I worked for a small catering company who specialized in wedding, house parties and corporate events. If you were an employee from that company you knew that quality was always the top priority. I guess you can say we lived by the motto “the customer is always right,” and “there is never such an answer as a no.” To other people who work as servers like me, who knew about the company, they knew that not only were the customers would be treated with the outmost quality but that the staff will be treated the same way. The quality given went from the food to the service provided.
A few months back that same company was bought by a much bigger company who specialized in event planning.
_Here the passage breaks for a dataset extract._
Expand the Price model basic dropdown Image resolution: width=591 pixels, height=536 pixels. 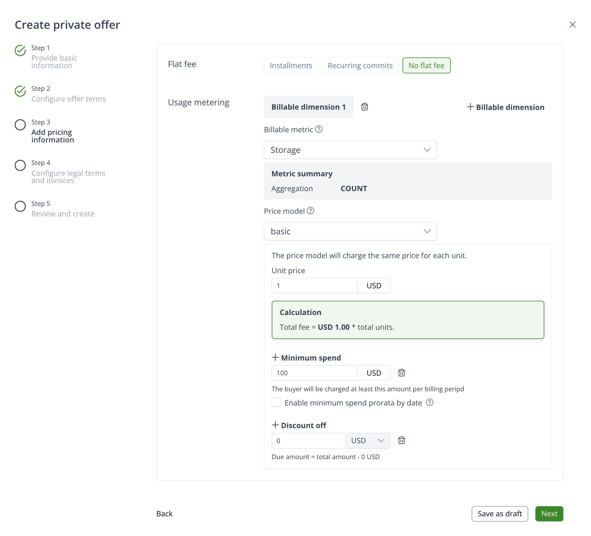point(350,231)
Their goal is to gain market share in the catering business, and possibly become one of the biggest catering and event planning business in the city.
The strategies used by this company in the overtaking was to let go of the personal and bring new and innovative minds. New workers were hired for less, without being properly trained or told what the company stood for. Old employees were left to train new employees on procedures and principles that were not in place any longer and that new ownership had yet not communicated.
As we saw on our first day of class with the activity paper puppets, sometimes certain activities take so long to accomplish or we are just so focused in reaching that goal in the fastest possible way that we sacrifice the quality put into a product. In paper puppets, some of the paper that was damaged, passed through the line of workers completely unnoticed.
The questions presented are:
Do you have to sacrifice quality in order to obtain quantity? Can there be a balance?
Does hiring cheaper labor means sacrificing quality?
Is ten thousand replicas of a Picasso painting worth more than a real Picasso?